Only history can judge the importance of an idea – it takes time for the evolutionary process to play out.
Imagination is more important than knowledge
As Einstein famously said, “you can never solve a problem at the level it was created.” In the various stories and illustrations in the book, Richtel shows how skills that have nothing to do with raw intelligence or training foster creativity.
Creative people, for example, “see” more material in the world around them. They pay attention and are curious. They seek to have existing ideas challenged (not easy!).
Further they generate many ideas – it’s quantity over quality – because you never know which mutation will make it. As he says, “perfection is the public enemy of creativity.”
Creativity can be cultivated
While not a self-help book along the lines of “you can be the next Picasso!” Richtel offers several ideas on how you can foster your own creative talents. Being open to new ideas and curious about them is a great place to start.
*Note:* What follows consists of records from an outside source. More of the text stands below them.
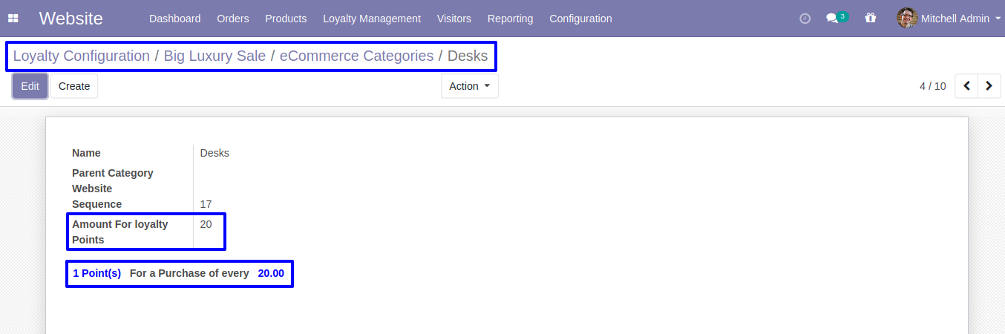This screenshot has width=1005, height=334.
Task: Open Mitchell Admin user menu caret
Action: pyautogui.click(x=998, y=19)
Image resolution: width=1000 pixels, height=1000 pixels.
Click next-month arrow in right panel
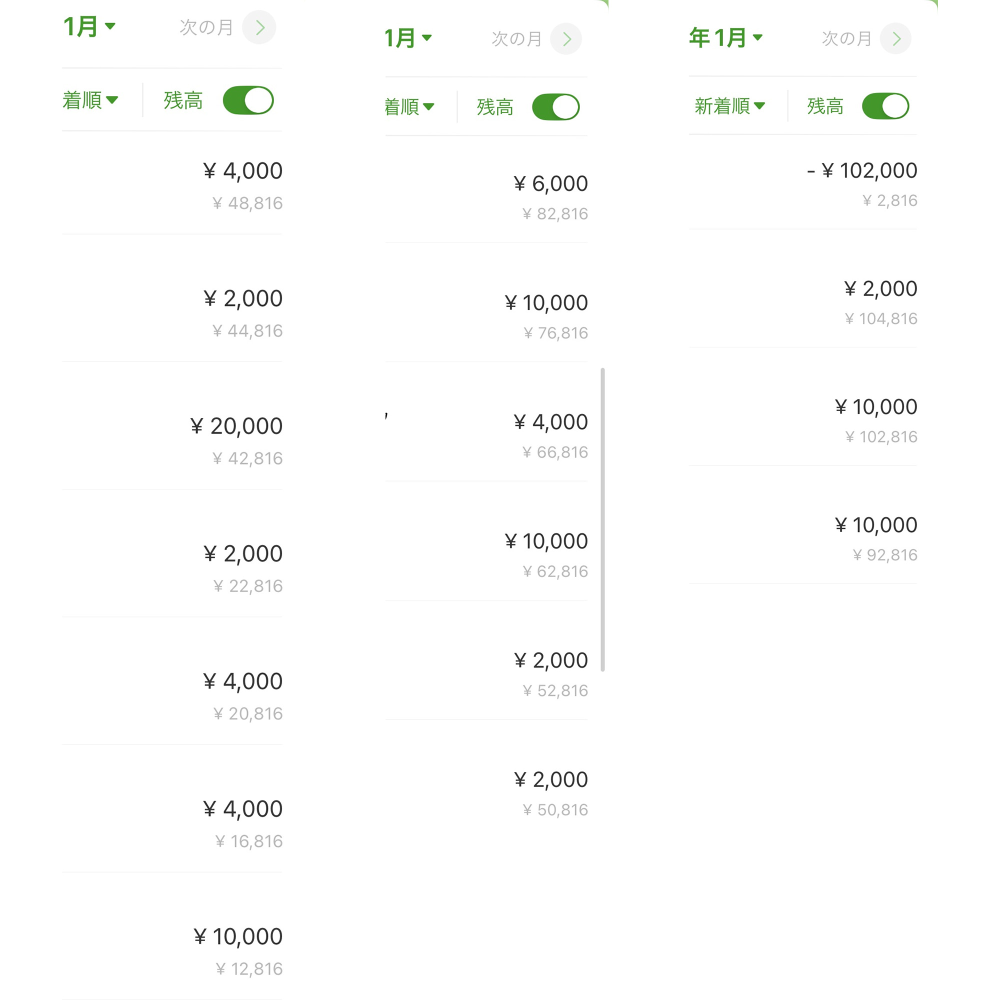(x=895, y=38)
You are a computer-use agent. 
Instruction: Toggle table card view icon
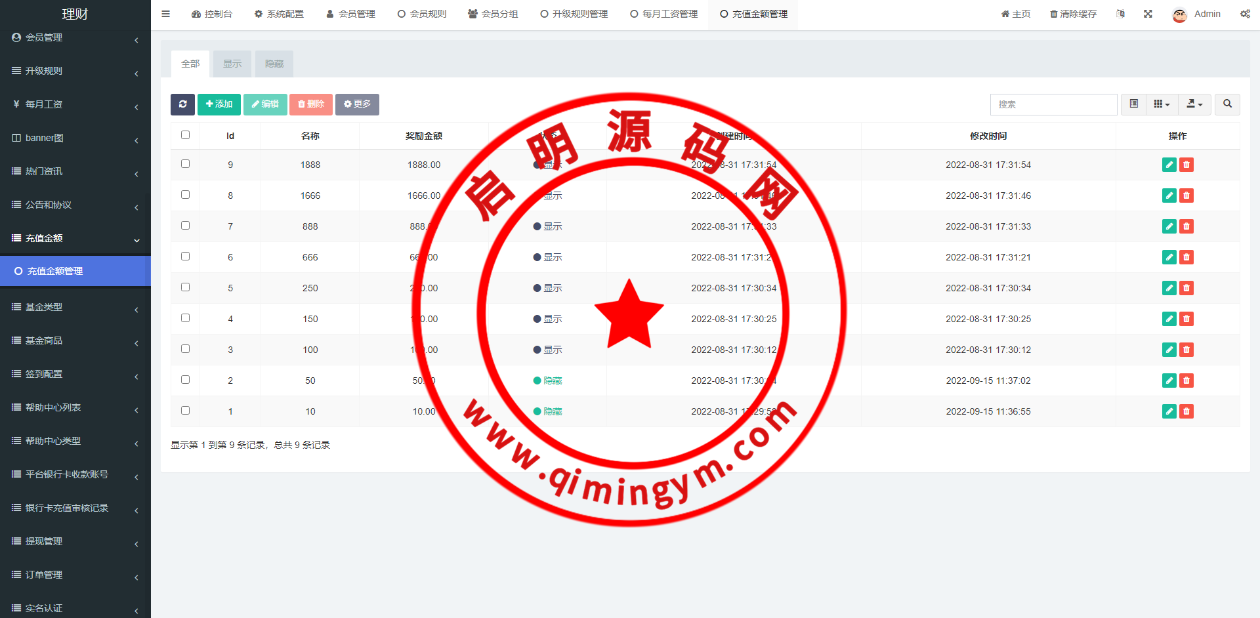coord(1133,104)
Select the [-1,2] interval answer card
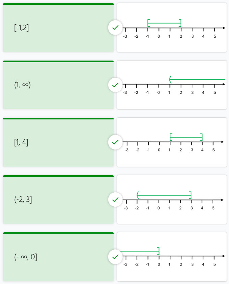Screen dimensions: 229x284 (58, 28)
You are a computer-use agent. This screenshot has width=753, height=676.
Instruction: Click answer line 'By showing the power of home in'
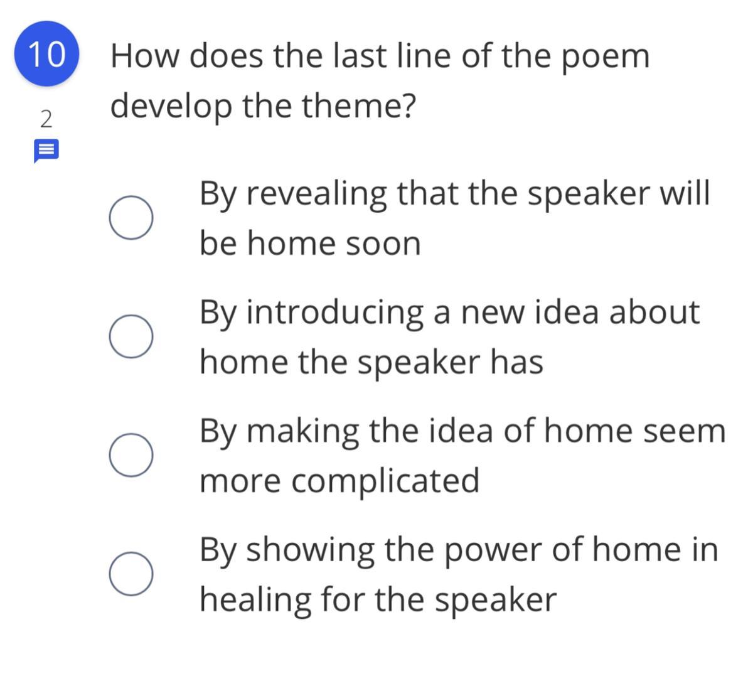pyautogui.click(x=459, y=550)
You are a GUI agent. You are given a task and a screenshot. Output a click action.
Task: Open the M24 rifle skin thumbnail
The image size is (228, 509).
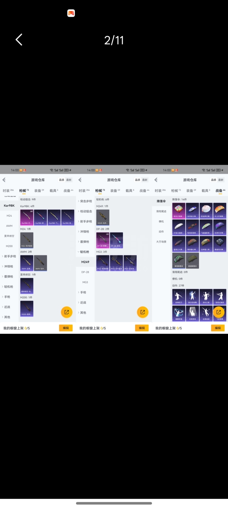click(x=27, y=240)
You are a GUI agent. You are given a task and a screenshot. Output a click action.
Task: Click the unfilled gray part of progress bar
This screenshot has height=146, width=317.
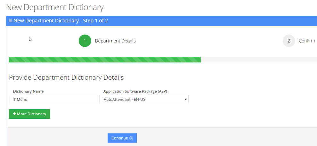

Recognize that no one else in the world has the unique experiences and understanding that you do. Giving yourself time to let your mind wander helps. Providing a psychologically safe way to explore the ‘edges’ of what you believe to be true is useful.
And finally, then you find a spark, you can’t help yourself from taking a leap. This is when creativity becomes joyful, expressive and all-absorbing.
But, as Richtel cautions, “don’t quit your day job.” Earning a living on a continuous flow of creative ideas is no easy task. I rather liked this point about creativity being helpful for enriching your life and adding color to it, without imposing on yourself the need to be insanely creative every waking moment!
Definitely worth a read.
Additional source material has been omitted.